--- START ---

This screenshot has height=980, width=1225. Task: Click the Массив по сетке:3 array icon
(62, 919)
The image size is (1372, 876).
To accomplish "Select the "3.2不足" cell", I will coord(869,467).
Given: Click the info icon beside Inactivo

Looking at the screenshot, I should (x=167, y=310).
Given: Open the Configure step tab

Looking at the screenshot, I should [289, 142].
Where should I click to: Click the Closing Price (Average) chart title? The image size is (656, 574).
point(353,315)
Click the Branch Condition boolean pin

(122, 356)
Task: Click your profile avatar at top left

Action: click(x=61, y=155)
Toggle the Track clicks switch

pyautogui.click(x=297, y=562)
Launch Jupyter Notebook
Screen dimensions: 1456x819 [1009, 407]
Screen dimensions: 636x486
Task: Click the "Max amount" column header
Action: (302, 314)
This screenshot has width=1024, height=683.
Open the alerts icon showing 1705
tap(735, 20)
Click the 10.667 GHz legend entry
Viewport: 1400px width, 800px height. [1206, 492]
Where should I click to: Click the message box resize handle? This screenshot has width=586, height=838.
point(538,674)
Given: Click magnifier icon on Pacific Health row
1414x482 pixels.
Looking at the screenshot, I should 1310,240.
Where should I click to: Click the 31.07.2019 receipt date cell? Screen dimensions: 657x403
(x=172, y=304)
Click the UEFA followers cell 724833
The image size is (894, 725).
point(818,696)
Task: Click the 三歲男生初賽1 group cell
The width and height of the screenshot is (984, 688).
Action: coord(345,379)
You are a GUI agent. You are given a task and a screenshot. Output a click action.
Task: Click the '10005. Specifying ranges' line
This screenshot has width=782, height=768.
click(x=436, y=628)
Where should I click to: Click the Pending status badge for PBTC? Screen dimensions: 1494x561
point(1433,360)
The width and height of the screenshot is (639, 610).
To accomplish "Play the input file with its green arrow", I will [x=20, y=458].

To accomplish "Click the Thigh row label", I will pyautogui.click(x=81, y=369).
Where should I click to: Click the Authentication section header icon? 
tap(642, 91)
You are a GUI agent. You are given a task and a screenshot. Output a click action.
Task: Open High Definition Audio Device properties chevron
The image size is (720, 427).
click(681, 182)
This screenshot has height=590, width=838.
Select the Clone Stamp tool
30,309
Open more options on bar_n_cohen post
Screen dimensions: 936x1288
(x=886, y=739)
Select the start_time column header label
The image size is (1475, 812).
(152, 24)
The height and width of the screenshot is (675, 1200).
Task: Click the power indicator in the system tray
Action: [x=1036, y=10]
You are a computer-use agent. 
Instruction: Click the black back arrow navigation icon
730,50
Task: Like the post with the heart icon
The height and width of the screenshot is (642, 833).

--- END ---

[Written problem]
Rewrite the entries from the start up to and including the line with "I will coord(869,467).", putting "symbol" in place of "icon" and leaving everything else unchanged.

[Output for this exercise]
This screenshot has height=980, width=1225. Task: Click the Массив по сетке:3 array symbol
(62, 919)
The image size is (1372, 876).
To accomplish "Select the "3.2不足" cell", I will coord(869,467).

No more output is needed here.